Pick out and copy each line in the material below that contains the word "icon".

[Records supplied]
==================================================
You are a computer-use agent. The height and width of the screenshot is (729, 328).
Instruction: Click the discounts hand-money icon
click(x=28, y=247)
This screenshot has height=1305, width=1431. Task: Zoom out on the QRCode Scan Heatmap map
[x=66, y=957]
==================================================
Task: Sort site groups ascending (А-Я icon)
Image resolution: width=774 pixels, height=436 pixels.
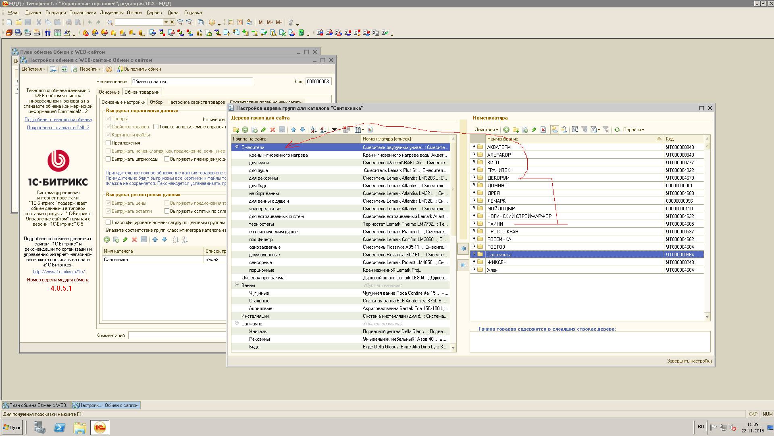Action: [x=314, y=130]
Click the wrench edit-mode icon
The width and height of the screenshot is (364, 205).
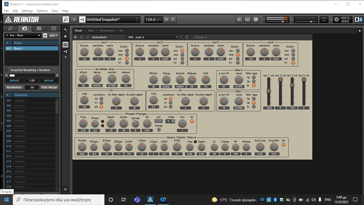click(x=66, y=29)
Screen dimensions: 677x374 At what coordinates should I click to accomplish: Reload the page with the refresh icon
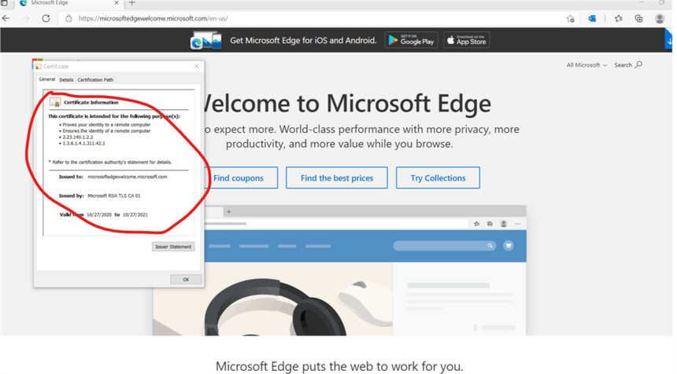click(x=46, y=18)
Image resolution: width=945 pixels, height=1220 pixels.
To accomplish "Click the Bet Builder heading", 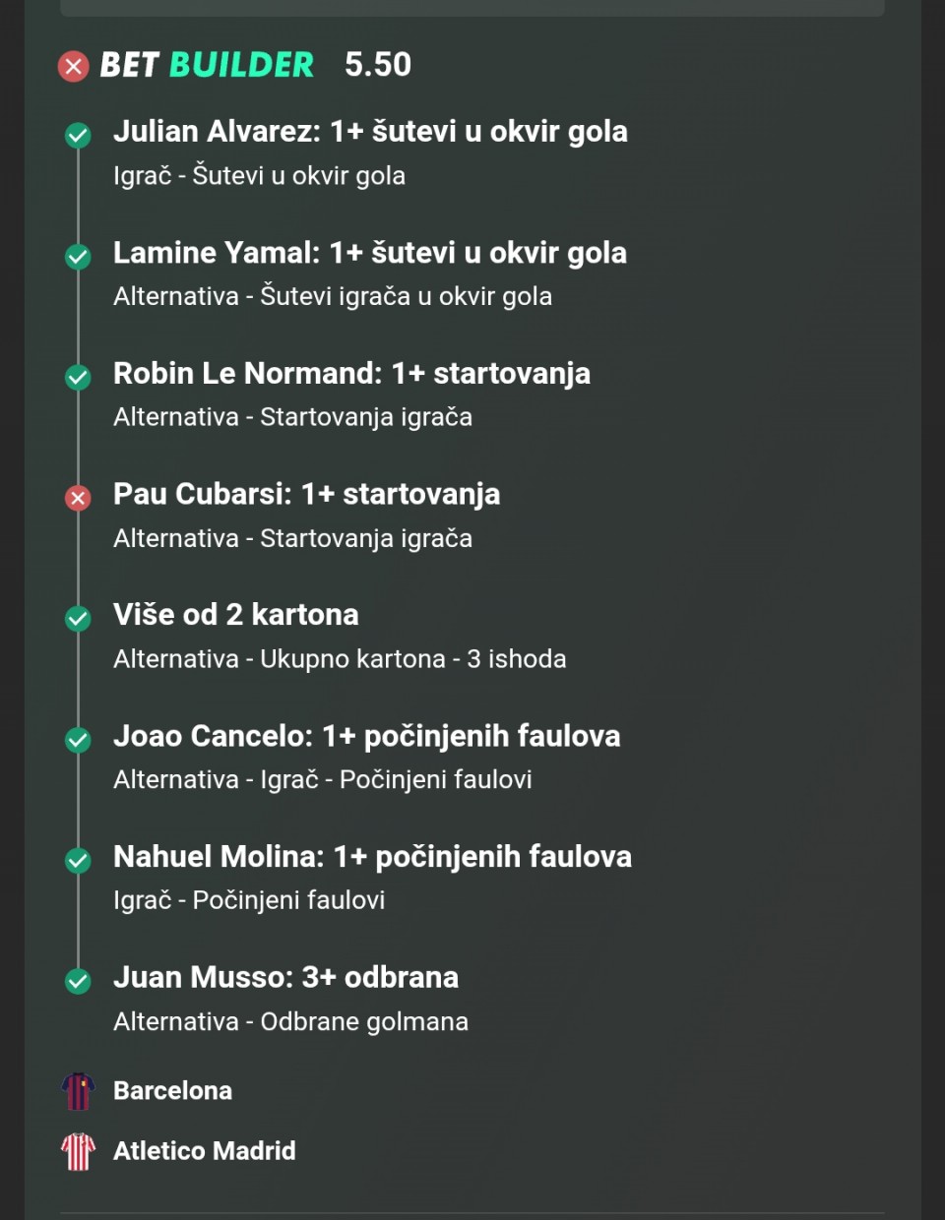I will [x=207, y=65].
==================================================
[Solution to this problem]
Instruction: Click the discounts hand-money icon
Task: Sort site groups ascending (А-Я icon)
Click the wrench edit-mode icon
Screen dimensions: 677x374 At what coordinates should I click to accomplish: Reload the page with the refresh icon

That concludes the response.